Der Kindergarten Mummpitz, Träger ist der Mumm-Familienservice, ist auf dem Gelände an der August-Monforts-Straße übergangsweise untergebracht. Es gab klare Vereinbarungen mit dem Unternehmen Jessen, dass der Bau des Hardterbroicher Marktes Ende 2015 abgeschlossen sein sollte. Da sollte auch ein Kindergarten integriert sein, den der Mumm-Familienservice dann betrieben hätte. Darauf hatte sich der Träger verlassen und deshalb Kindergarten-Container vorläufig auf dem Grundstück neben dem neuen Altenheim der Sozial-Holding aufgestellt. Dieses NEW-Grundstück, für das das Unternehmen ein Vorkaufsrecht hatte, stellte Jessen dem Kindergartenträger zur Verfügung. Die Baufirma wollte das Grundstück jetzt an ein Sozialunternehmen weiterverkaufen, ohne aber dass es dem Kindergarten eine akzeptable Unterbringungsalternative anbieten konnte. Die Möglichkeit Hardterbroicher Markt schied aus – hier wurde bis heute kein Stein bewegt. Dass die Kita am jetzigen Standort bleiben kann, ist nur darauf zurückzuführen, dass sich Jessen in einem Insolvenzverfahren befindet und eine wichtige Frist verstreichen ließ, innerhalb der das Unternehmen den Kauf des Grundstücks noch einmal hätte bestätigen müssen. So erfolgt die Rückabwicklung zur NEW, der Kindergarten Mummpitz kann bleiben.

Wie wirkt sich das auf die Pläne für den Hardterbroicher Markt aus?

Die Kita-Probleme rückten den Hardterbroicher Markt ins Blickfeld. Ost-Bezirksvorsteher Hermann-Josef Krichel-Mäurer (SPD) stellte das Vorhaben in einem Bericht unserer Zeitung so dar: Der Hardterbroicher Markt gehörte zu einer Gesamtplanung für das ganze Gebiet, zu dem auch die Einkaufsmärkte an der Hofstraße zählen. Im Zuge dieser Planung war immer ein Komplex mit Wohnungen, Ladenzeile, Gastronomie, einer Geschäftsstelle der Stadtsparkasse und einem Platz für Veranstaltungen an der Grevenbroicher Straße vorgesehen. Das alles steckt hinter dem Titel Hardterbroicher Markt. Darüber hat die Stadt mit Jessen 2011 einen städtebaulichen Vertrag abgeschlossen. Für die Umsetzung brachte die Stadt ein eigenes Grundstück mit ein, Jessen kaufte es. Planungsdezernent Bonin muss beantworten, zu welchen Konditionen die Stadt verkaufte: zum Richtwert (heute 250 Euro/qm) oder zum Sonderpreis?

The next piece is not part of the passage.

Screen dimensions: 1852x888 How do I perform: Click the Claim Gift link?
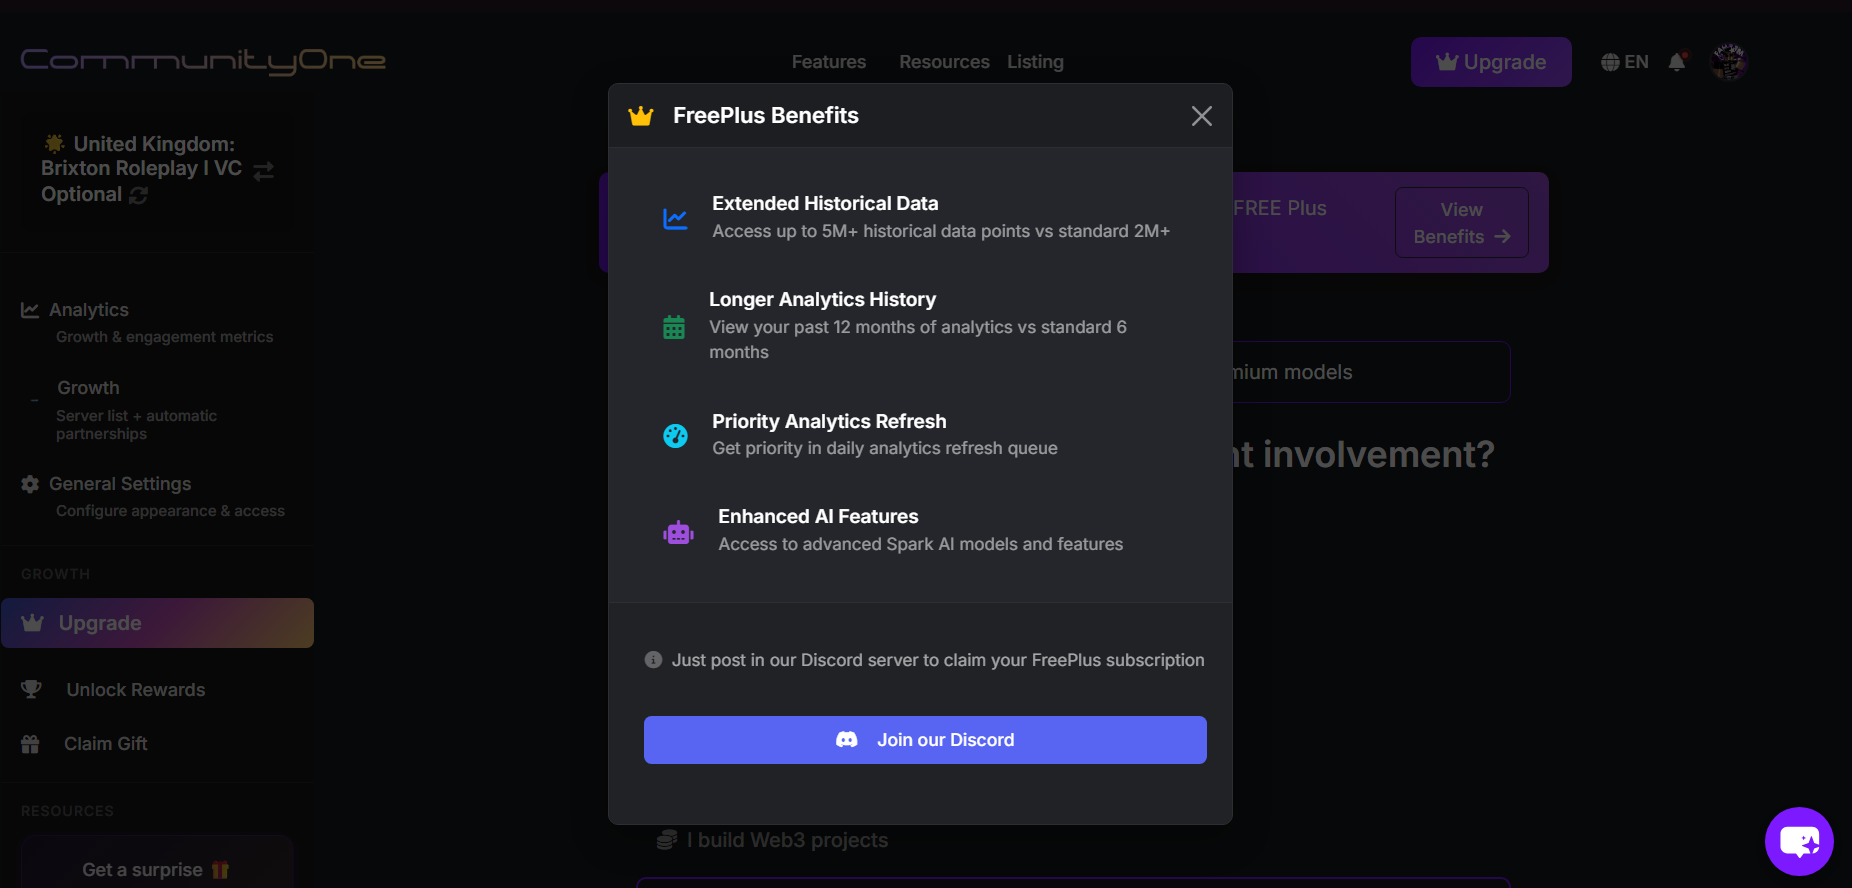pos(105,744)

Warum hat die Stadt die Umsetzung nicht häufiger kontrolliert und darauf geachtet, dass das Unternehmen seinen Verpflichtungen auch nachkommt?


Das ist sehr rätselhaft. Im Vertrag steht, dass „unmittelbar nach Erwerb der Flurstücke, spätestens jedoch bis zum 31.12.2014“ mit dem Bau begonnen werden muss. Außerdem ist festgelegt: „Die Fertigstellung der Maßnahmen erfolgt bis 31.12.2015.“ Bis heute ist das Gelände aber immer noch eine Brache. Das Argument, Jessen befinde sich in der Teilinsolvenz, zieht da nicht: Diese wurde Ende 2017 eröffnet – da hätte der Hardterbroicher Markt längst fertig sein sollen.

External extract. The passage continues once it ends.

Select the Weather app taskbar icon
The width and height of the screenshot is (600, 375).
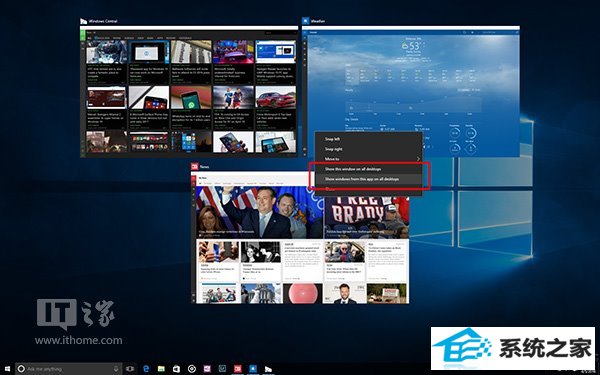click(253, 369)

Hat die Stadt ein Druckmittel, um auf das Unternehmen einzuwirken?

Ja, hat sie. Es gibt eine Konventionalstrafe im sechsstelligen Bereich, die das Unternehmen Jessen zahlen muss, wenn es gegen die Auflagen des städtebaulichen Vertrags verstößt. Auch darüber rätseln Politiker: Warum hat die Stadt dieses Druckmittel nicht angewendet?


Zieht die Konventionalstrafe noch?


Eine Vertragsstrafe könne noch erhoben werden, sie sei nicht „verfristet“, sagt die Stadt. Ist das wirklich so? Jessen ist in der Teilinsolvenz.

Wie geht es mit den Plänen für den Hardterbroicher Markt weiter?


Es gibt Zweifel, dass die Umsetzung noch mit Jessen gelingen kann. Alternativen gibt es: Man kann mit einem anderen Investor arbeiten. Es ist auch möglich, den Komplex mit einer städtischen Tochter umzusetzen. Etwa mit Kreisbau, GWSG, EWMG oder Stadtsparkasse. Oder mit mehreren Töchtern als Investoren-Gemeinschaft. Voraussetzung ist, dass Jessen seine Grundstücke an den Investor verkauft und das ehemalige städtische Grundstück wieder zurück an die Stadt geht. Ein Druckmittel, so äußern Politiker sehr deutlich, sollte die Stadt dabei haben: die Konventionalstrafe.